*BRIEF*.
Nothing in the data may be altered; the answer is a verbatim copy of it.

*EXERCISE INPUT*.

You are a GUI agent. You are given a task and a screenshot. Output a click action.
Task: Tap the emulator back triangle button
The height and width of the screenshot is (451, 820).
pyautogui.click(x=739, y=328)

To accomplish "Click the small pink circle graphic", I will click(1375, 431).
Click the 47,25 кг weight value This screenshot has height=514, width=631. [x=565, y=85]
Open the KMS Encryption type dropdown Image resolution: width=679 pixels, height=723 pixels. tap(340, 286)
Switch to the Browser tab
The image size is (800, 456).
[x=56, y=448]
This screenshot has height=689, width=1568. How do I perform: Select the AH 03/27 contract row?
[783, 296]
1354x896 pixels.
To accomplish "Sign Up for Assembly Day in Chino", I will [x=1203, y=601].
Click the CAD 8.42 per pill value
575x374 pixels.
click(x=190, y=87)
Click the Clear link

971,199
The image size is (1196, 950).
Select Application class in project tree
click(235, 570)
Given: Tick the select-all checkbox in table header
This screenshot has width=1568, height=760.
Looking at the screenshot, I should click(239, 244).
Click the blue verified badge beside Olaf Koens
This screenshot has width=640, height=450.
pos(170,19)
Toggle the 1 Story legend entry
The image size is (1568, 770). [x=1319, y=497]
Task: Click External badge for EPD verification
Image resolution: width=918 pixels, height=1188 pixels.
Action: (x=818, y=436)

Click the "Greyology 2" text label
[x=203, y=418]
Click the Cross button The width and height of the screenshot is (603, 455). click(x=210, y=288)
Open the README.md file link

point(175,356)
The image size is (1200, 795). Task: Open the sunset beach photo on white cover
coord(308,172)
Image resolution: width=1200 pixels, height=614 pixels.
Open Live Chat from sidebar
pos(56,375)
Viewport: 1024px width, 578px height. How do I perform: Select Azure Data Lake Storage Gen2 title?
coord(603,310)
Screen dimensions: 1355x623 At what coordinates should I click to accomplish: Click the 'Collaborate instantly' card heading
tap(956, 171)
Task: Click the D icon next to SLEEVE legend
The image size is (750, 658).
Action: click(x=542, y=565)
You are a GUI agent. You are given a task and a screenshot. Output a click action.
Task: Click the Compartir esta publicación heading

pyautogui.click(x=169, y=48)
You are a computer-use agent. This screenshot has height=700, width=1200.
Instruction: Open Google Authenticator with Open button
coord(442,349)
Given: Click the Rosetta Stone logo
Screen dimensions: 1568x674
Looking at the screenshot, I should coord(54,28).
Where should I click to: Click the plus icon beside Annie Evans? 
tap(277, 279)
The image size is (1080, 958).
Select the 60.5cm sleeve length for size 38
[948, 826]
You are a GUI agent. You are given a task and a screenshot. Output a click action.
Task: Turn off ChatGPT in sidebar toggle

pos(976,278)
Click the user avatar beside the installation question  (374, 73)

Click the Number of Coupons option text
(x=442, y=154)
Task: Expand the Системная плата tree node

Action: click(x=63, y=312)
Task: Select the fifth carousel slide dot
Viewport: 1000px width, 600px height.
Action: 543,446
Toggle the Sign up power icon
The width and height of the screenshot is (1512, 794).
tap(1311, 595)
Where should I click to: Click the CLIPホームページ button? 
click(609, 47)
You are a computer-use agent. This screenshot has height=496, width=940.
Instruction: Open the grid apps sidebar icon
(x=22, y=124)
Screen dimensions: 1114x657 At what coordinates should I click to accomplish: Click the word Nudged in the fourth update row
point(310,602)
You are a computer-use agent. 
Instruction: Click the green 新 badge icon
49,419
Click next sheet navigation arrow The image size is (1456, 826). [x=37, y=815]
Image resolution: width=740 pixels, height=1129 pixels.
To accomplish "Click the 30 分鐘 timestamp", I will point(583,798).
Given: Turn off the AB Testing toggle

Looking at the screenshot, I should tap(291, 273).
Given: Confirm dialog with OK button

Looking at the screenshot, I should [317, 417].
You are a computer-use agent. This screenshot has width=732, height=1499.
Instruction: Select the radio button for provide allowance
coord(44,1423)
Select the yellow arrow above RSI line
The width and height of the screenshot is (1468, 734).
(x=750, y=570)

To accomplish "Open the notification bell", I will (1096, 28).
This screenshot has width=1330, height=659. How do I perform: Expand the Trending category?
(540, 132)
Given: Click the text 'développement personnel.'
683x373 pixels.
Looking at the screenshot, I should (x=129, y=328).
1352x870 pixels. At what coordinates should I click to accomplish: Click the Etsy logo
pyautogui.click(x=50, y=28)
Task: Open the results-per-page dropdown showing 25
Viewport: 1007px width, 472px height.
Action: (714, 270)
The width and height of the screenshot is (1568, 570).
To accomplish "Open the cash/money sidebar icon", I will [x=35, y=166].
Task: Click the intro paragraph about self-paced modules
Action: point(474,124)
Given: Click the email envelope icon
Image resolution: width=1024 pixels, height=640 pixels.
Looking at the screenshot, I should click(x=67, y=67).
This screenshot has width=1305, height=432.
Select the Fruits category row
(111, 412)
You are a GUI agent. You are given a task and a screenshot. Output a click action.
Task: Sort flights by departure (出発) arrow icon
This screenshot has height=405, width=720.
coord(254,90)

*WORKED SOLUTION*.
You are a GUI agent. You are given a task and a screenshot. Output a click action.
Task: Tap the emulator back triangle button
The height and width of the screenshot is (451, 820).
pyautogui.click(x=739, y=328)

To accomplish "Click the small pink circle graphic", I will click(1375, 431).
Click the 47,25 кг weight value This screenshot has height=514, width=631. [x=565, y=85]
Open the KMS Encryption type dropdown Image resolution: width=679 pixels, height=723 pixels. tap(340, 286)
Switch to the Browser tab
The image size is (800, 456).
[x=56, y=448]
This screenshot has height=689, width=1568. How do I perform: Select the AH 03/27 contract row?
[783, 296]
1354x896 pixels.
To accomplish "Sign Up for Assembly Day in Chino", I will [x=1203, y=601].
Click the CAD 8.42 per pill value
575x374 pixels.
click(x=190, y=87)
Click the Clear link

971,199
The image size is (1196, 950).
Select Application class in project tree
click(235, 570)
Given: Tick the select-all checkbox in table header
This screenshot has width=1568, height=760.
Looking at the screenshot, I should click(239, 244).
Click the blue verified badge beside Olaf Koens
This screenshot has width=640, height=450.
pos(170,19)
Toggle the 1 Story legend entry
The image size is (1568, 770). [x=1319, y=497]
Task: Click External badge for EPD verification
Image resolution: width=918 pixels, height=1188 pixels.
Action: (x=818, y=436)

Click the "Greyology 2" text label
[x=203, y=418]
Click the Cross button The width and height of the screenshot is (603, 455). click(x=210, y=288)
Open the README.md file link

point(175,356)
The image size is (1200, 795). Task: Open the sunset beach photo on white cover
coord(308,172)
Image resolution: width=1200 pixels, height=614 pixels.
Open Live Chat from sidebar
pos(56,375)
Viewport: 1024px width, 578px height. How do I perform: Select Azure Data Lake Storage Gen2 title?
coord(603,310)
Screen dimensions: 1355x623 At what coordinates should I click to accomplish: Click the 'Collaborate instantly' card heading
tap(956, 171)
Task: Click the D icon next to SLEEVE legend
The image size is (750, 658).
Action: click(x=542, y=565)
You are a GUI agent. You are given a task and a screenshot. Output a click action.
Task: Click the Compartir esta publicación heading

pyautogui.click(x=169, y=48)
You are a computer-use agent. This screenshot has height=700, width=1200.
Instruction: Open Google Authenticator with Open button
coord(442,349)
Given: Click the Rosetta Stone logo
Screen dimensions: 1568x674
Looking at the screenshot, I should coord(54,28).
Where should I click to: Click the plus icon beside Annie Evans? 
tap(277, 279)
The image size is (1080, 958).
Select the 60.5cm sleeve length for size 38
[948, 826]
You are a GUI agent. You are given a task and a screenshot. Output a click action.
Task: Turn off ChatGPT in sidebar toggle

pos(976,278)
Click the user avatar beside the installation question  (374, 73)

Click the Number of Coupons option text
(x=442, y=154)
Task: Expand the Системная плата tree node

Action: click(x=63, y=312)
Task: Select the fifth carousel slide dot
Viewport: 1000px width, 600px height.
Action: 543,446
Toggle the Sign up power icon
The width and height of the screenshot is (1512, 794).
tap(1311, 595)
Where should I click to: Click the CLIPホームページ button? 
click(609, 47)
You are a computer-use agent. This screenshot has height=496, width=940.
Instruction: Open the grid apps sidebar icon
(x=22, y=124)
Screen dimensions: 1114x657 At what coordinates should I click to accomplish: Click the word Nudged in the fourth update row
point(310,602)
You are a computer-use agent. 
Instruction: Click the green 新 badge icon
49,419
Click next sheet navigation arrow The image size is (1456, 826). [x=37, y=815]
Image resolution: width=740 pixels, height=1129 pixels.
To accomplish "Click the 30 分鐘 timestamp", I will point(583,798).
Given: Turn off the AB Testing toggle

Looking at the screenshot, I should tap(291, 273).
Given: Confirm dialog with OK button

Looking at the screenshot, I should [317, 417].
You are a computer-use agent. This screenshot has width=732, height=1499.
Instruction: Select the radio button for provide allowance
coord(44,1423)
Select the yellow arrow above RSI line
The width and height of the screenshot is (1468, 734).
(x=750, y=570)

To accomplish "Open the notification bell", I will (1096, 28).
This screenshot has width=1330, height=659. How do I perform: Expand the Trending category?
(540, 132)
Given: Click the text 'développement personnel.'
683x373 pixels.
Looking at the screenshot, I should (x=129, y=328).
1352x870 pixels. At what coordinates should I click to accomplish: Click the Etsy logo
pyautogui.click(x=50, y=28)
Task: Open the results-per-page dropdown showing 25
Viewport: 1007px width, 472px height.
Action: (714, 270)
The width and height of the screenshot is (1568, 570).
To accomplish "Open the cash/money sidebar icon", I will [x=35, y=166].
Task: Click the intro paragraph about self-paced modules
Action: point(474,124)
Given: Click the email envelope icon
Image resolution: width=1024 pixels, height=640 pixels.
Looking at the screenshot, I should click(x=67, y=67).
This screenshot has width=1305, height=432.
Select the Fruits category row
(111, 412)
You are a GUI agent. You are given a task and a screenshot. Output a click action.
Task: Sort flights by departure (出発) arrow icon
This screenshot has height=405, width=720.
coord(254,90)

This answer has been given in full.